Nouvelle de l’abbé Leblanc1
Muse des soupirs, gémissante Élégie !
C’est sous ton manteau noir que je me réfugie ;
Permets que je retourne à ce ton de sanglots
Qu’au berceau m’inspira la clameur des cachots.
Honteux, je l’avouerai, du nom d’élégiaque
À qui souvent j’ai joint de fadiaque
Au Théâtre français j’osai prendre mon vol ;
J’osai, pour être neuf, y produire un Mogol,
Et pour qu’on entendît parler de vrais Arabes
J’inventai tout exprès de nouvelles syllabes.
Soit mes vers, soit mes cris, j’eus l’ombre d’un succès :
D’être joué suffit pour donner des accès.

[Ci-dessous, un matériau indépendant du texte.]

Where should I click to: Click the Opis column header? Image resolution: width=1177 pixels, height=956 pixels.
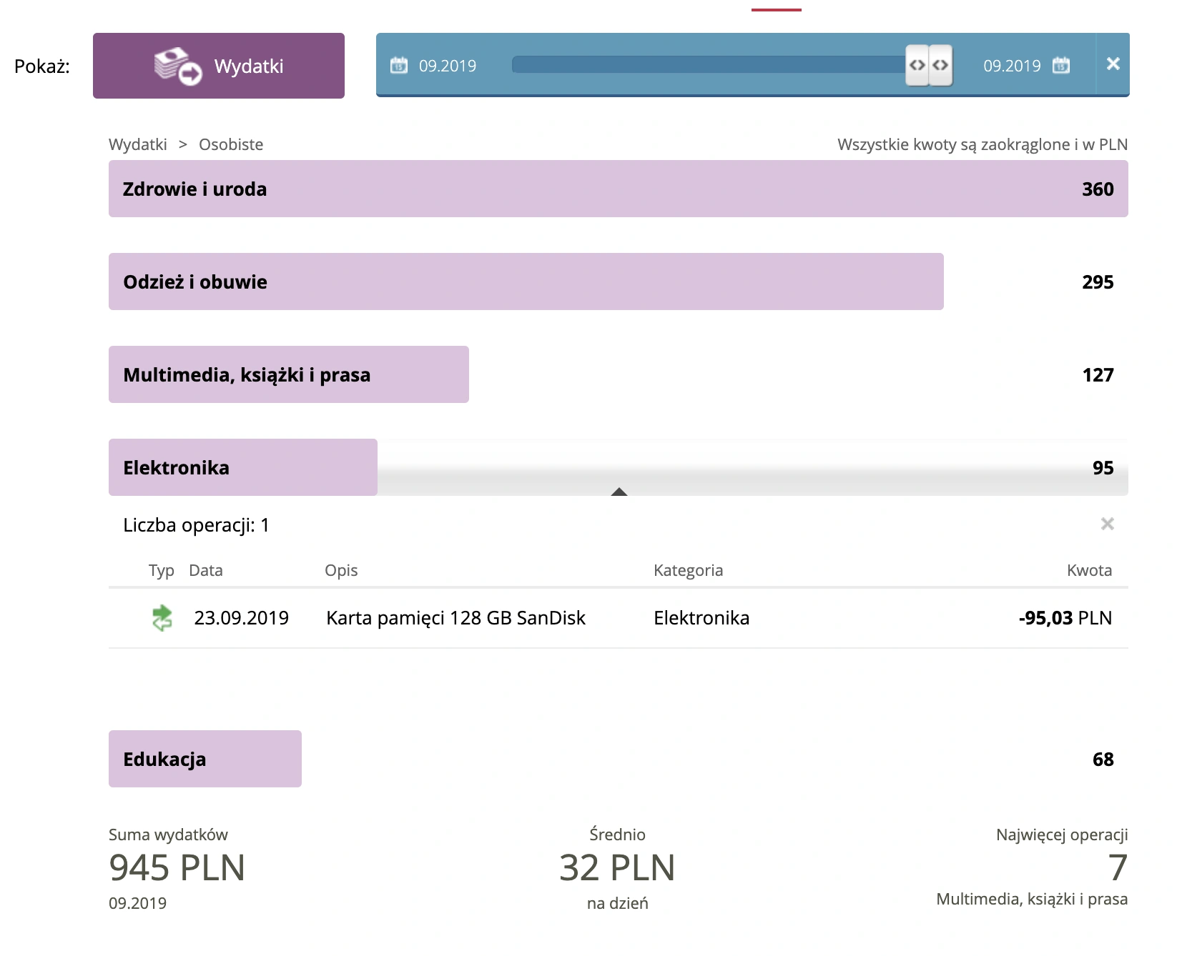click(341, 570)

J’imagine un emploi d’un nouveau caractère ;
D’un seigneur étranger je me fais caudataire,
Marchant le poing armé d’un crochet de Germain,
Tel que le fils de Maye a sa verge en sa main ;
L’honneur de côtoyer parfois quelqu’Excellence
M’a fait prendre en public certain air d’insolence
Qui souvent réussit : mais pourle soutenir
D’un titre plus réel il fallait me munir.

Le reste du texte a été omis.